Great post! TX! Sometimes a slighty different way of explaining things really clarifies it!

FR&L

Ill expand the engulfer idea alittle more to see how we create zones from the point where price engulfed to the bottom of the engulfer or to the low or high point - this becomes our zone. Stops are at the top of supply and bottom of demand plus add your spread and 5 pips. There is no need to move stops if the zone fails it means we had no orders there to begin with…but hopefully we count on the zone holding and going in the direction we want.

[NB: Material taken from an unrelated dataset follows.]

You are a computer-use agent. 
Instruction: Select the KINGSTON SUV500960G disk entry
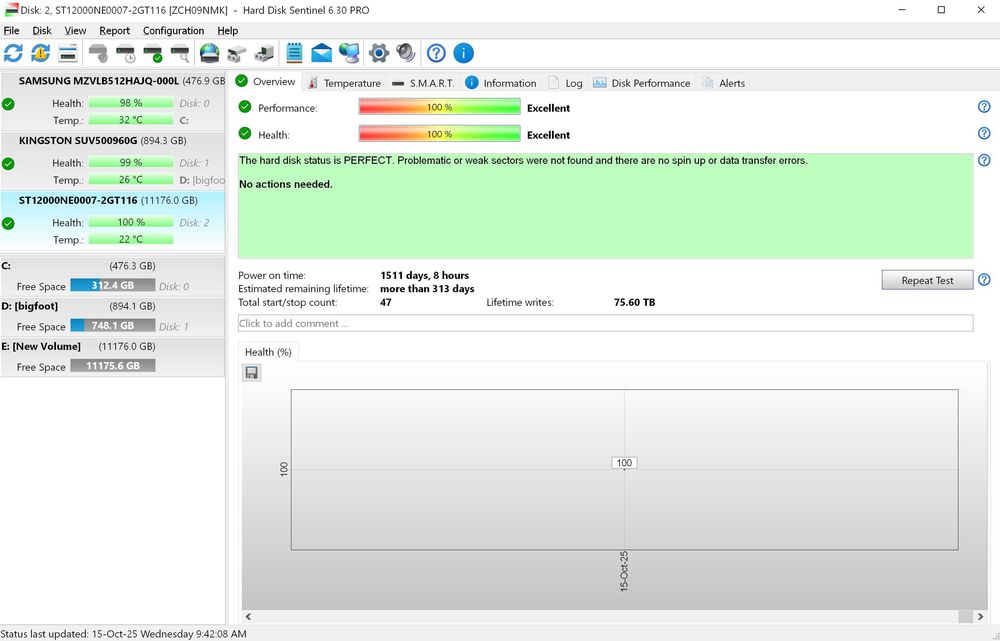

Bar engulfers is a fairly simple concept, now we are going to expand that concept to structures they are the same idea. As price corrects and rises in this case it means price found buyers at that level and just like our bar concept when price crosses below the level where we found buyers it means the sell orders consumed all buy orders available and is heading further down to find more buyers. In falling price action our supply is the structures. The top of the structure should hold meaning price does not cross above it and any demand formed in the corrective waves will be broken by price action as it falls out of the structure. If you try and trade against a structure you are most likely to fail. If you trade in the direction price fell out of the structure there is a high probability you will have a successful trade

Im going to change the look of the structures alittle. As structures climb they make a high and low then higher high and higher low - we do not expect price to break our higher low when moving up but when it does the result will be a lower high - this is how momentum turns. Same with falling price action, lower highs equal lower lows and we do not expect price to cross above our lower high, but when it does - momentum switches. All the structures making a higher low are bullish and all the structures making a lower low are bearish - we do not anticipate…we play what we see till it no longer meets our criteria for going down or going up.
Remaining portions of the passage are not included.